The present results fit well with our interpretation of resurgence, which emphasizes the discriminative role of the alternative reinforcer. According to the context hypothesis, resurgence occurs when reinforcement is removed because animals have learned to inhibit their responding in the context of alternative reinforcement (e.g., Bouton & Schepers, 2014; Schepers & Bouton, 2015; Winterbauer & Bouton, 2010). Thus, removing reinforcers changes the context sufficiently to produce a relapse similar to ABC renewal (e.g., Bouton et al., 2011). This idea is clearly demonstrated in Experiment 3: Group ABB received training with O1 in Context A, extinction with free O2 in Context B, and testing with or without O2 in Context B. When they were tested with O2, there was a continuation of the extinction conditions, and thus suppressed responding was maintained. But when they were tested without O2 (i.e., the alternate reinforcement was removed), this constituted a context change and animals demonstrated a significant increase in responding. Although the present experiments did not examine resurgence per se, the results suggest a clear role for the reinforcer context in controlling relapse in that paradigm. They also extend the findings, reviewed in the introduction, that indicate that Pavlovian extinction performance can also be cued by reinforcers presented in the background (e.g., Bouton et al., 1993).

It should be noted that in Experiment 2, the O1 reinforcer failed to reinstate responding beyond the level seen in the no-reinforcer condition. This finding suggests that presentation of a reinforcer from acquisition did not add to the basic renewal effect. Because the response had originally produced the O1 reinforcer in Context A, it would not have been surprising to see augmented or reinstated responding with O1 presentations. One reason why such an effect was not observed may be that experience with O2 presentations during extinction reduced the ability of the O1 reinforcer to reinstate extinguished behavior. Related studies have showed that free presentations of a reinforcer during extinction can reduce or eliminate the ability of that reinforcer to augment responding during a reinstatement test (e.g., Rescorla & Skucy, 1969; Winterbauer & Bouton, 2011); such a result is consistent with the idea that reinforcer presentations in extinction extinguish the reinforcer’s ability to set the occasion for the operant response.

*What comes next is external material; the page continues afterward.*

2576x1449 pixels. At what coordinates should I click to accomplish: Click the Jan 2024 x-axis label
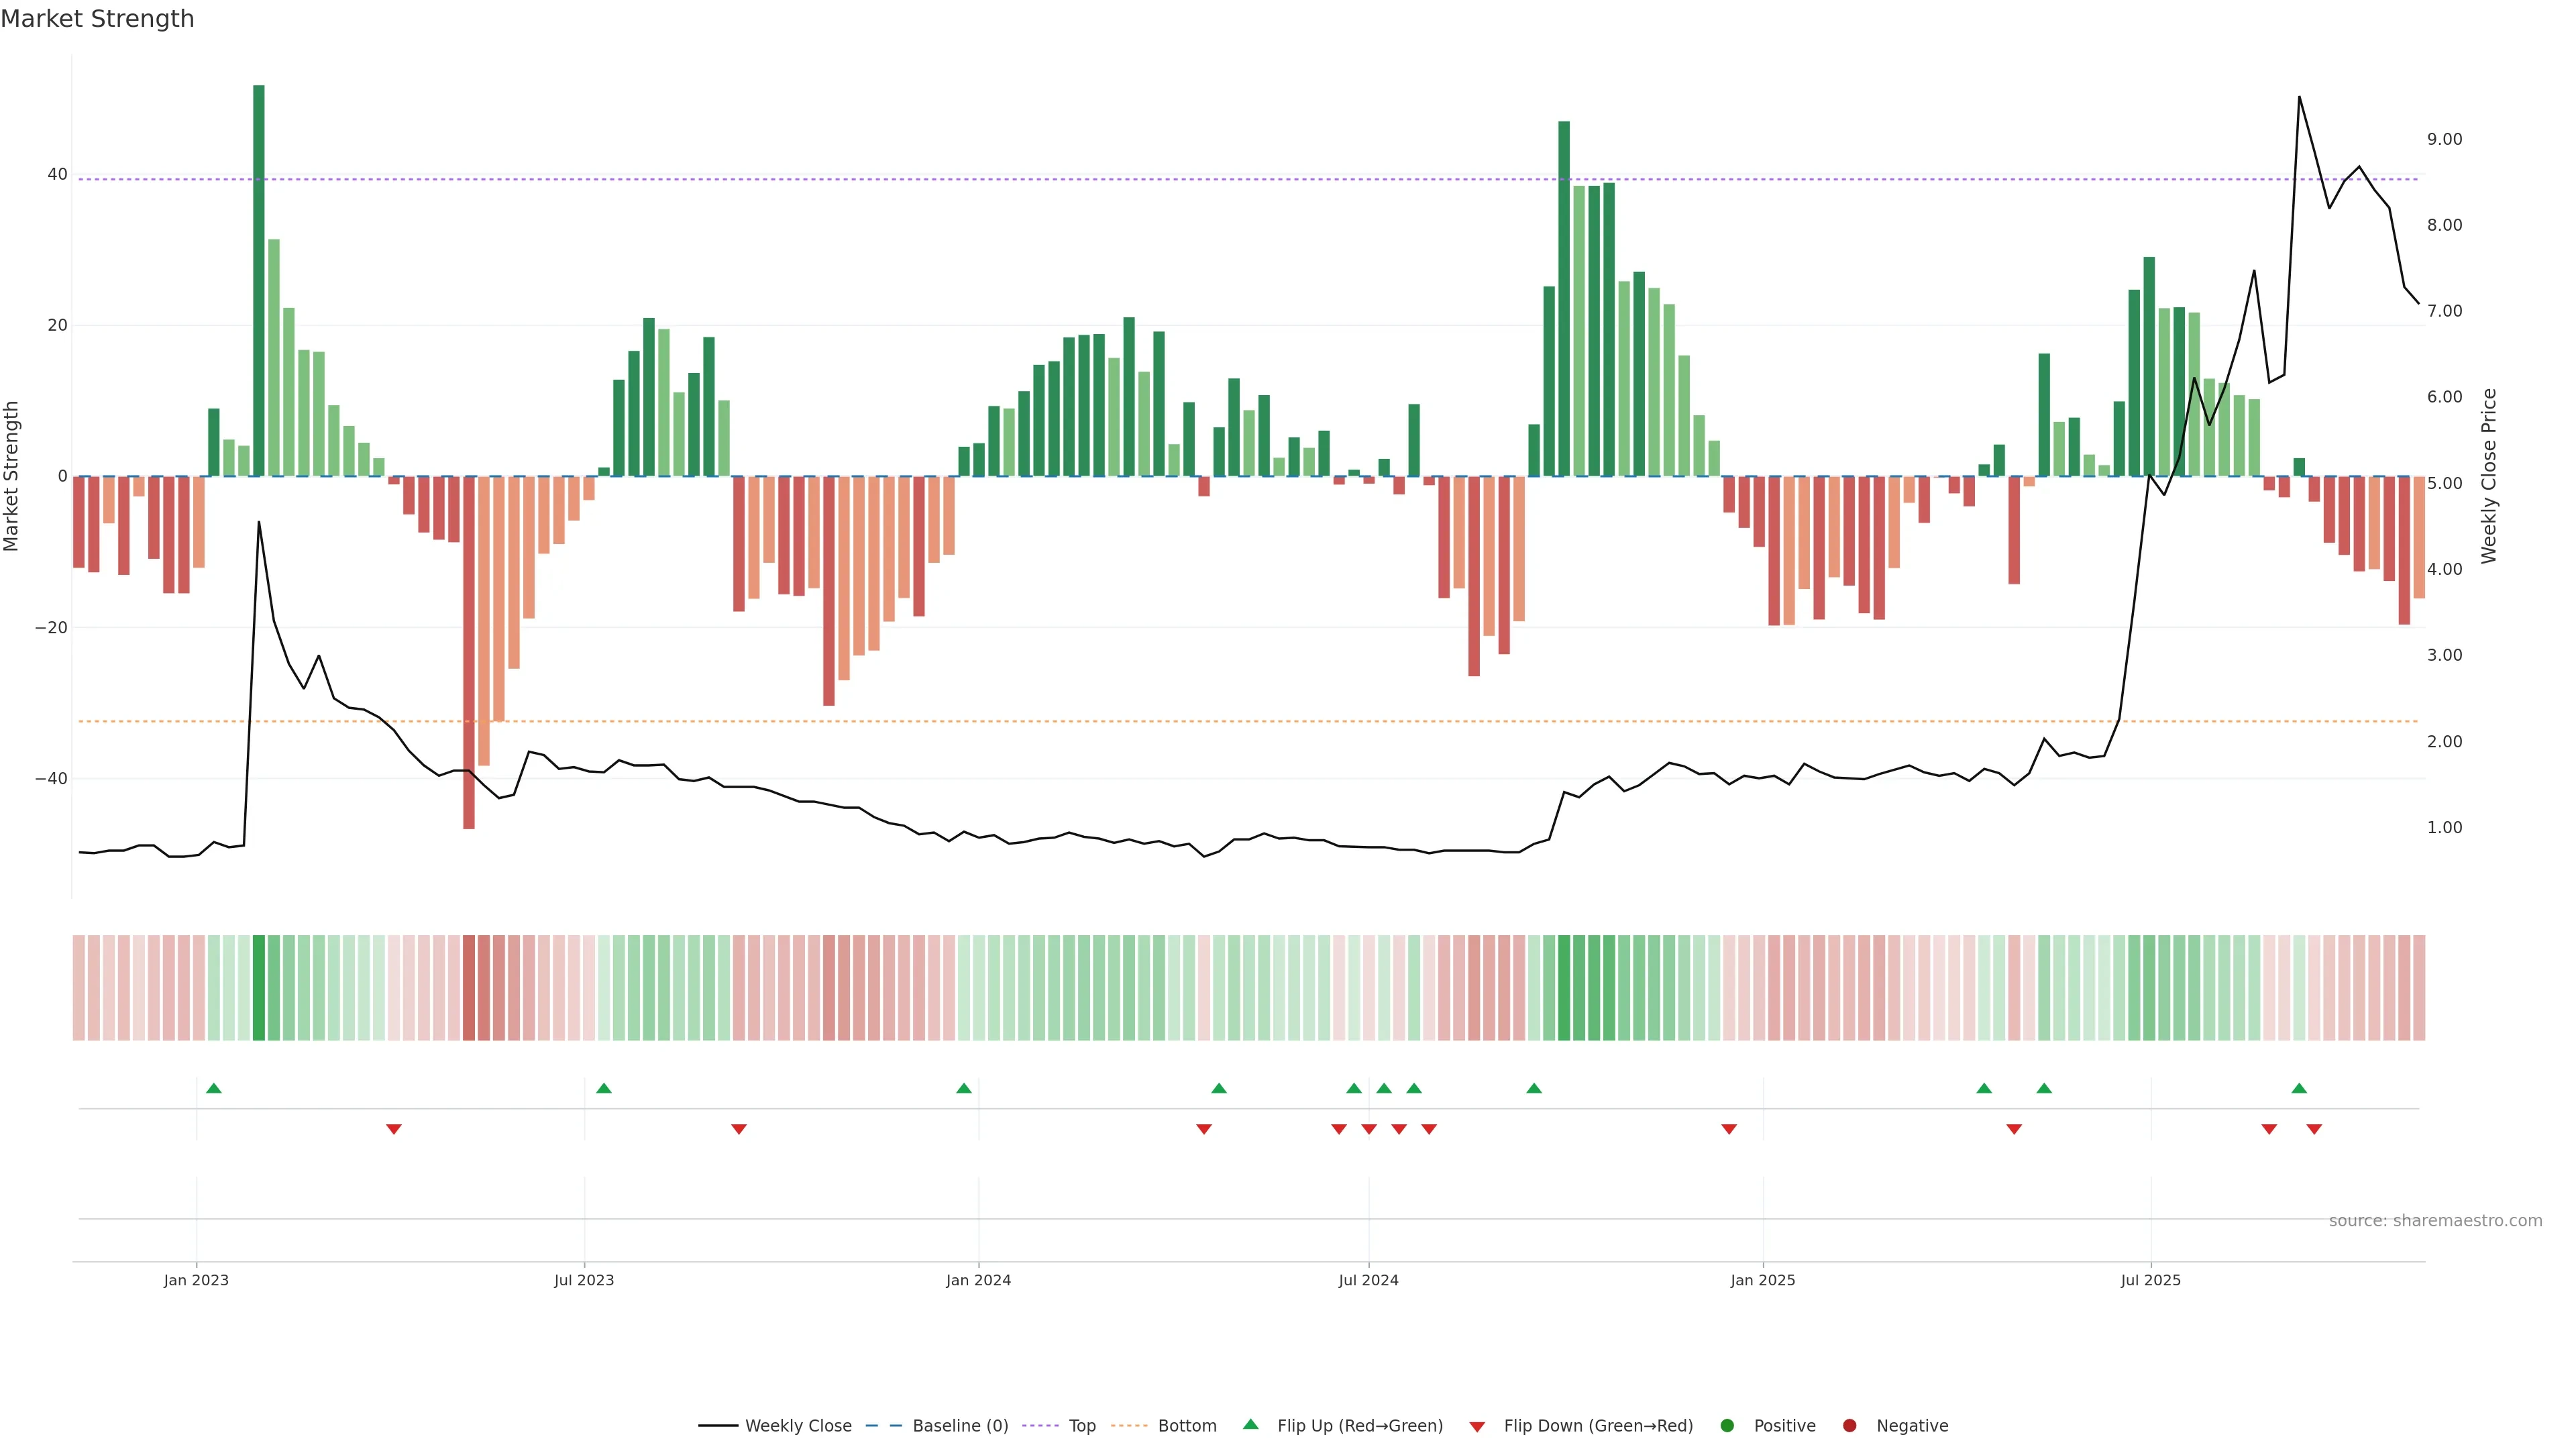(x=978, y=1280)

It is worth noting that the earlier studies did not use different reinforcers in conditioning and extinction as we did here. However, in a related design, Bouton and Trask (in press, Exp. 3) found that animals that received free presentations of an O2 reinforcer during extinction after initial acquisition with O1 likewise showed no augmenting effect of O1 presentations during a final test. Given these results, it seems that free reinforcer presentations in extinction may have an effect on the ability of similar reinforcers to augment or reinstate extinguished responding. Although the present O1 and O2 reinforcers differed in some sensory properties, they presumably shared some sensory as well as motivational properties. Any generalization between O2 and O1 could have allowed O2 presentations in extinction to reduce the possible reinstating effects of O1.

Previous writers have noted that renewal has interesting implications for relapse after treatment for drug abuse disorders (e.g., Bouton et al., 2011; Crombag & Shaham, 2002). The idea is that if a patient undergoes treatment in a therapeutic setting, this behavior could be susceptible to relapse following the cessation of that treatment (or simple removal from the therapeutic setting, or context). The present results suggest that a salient cue (in the present case, a reinforcer) from the treatment situation could potentially attenuate relapse or renewal if presented in the settings in which relapse is likely to occur. They thus extend previous research on renewal and spontaneous recovery in Pavlovian conditioning suggesting that relapse effects can be attenuated by presenting a retrieval cue, just prior to the test, that had been featured in extinction (Brooks & Bouton, 1993, 1994).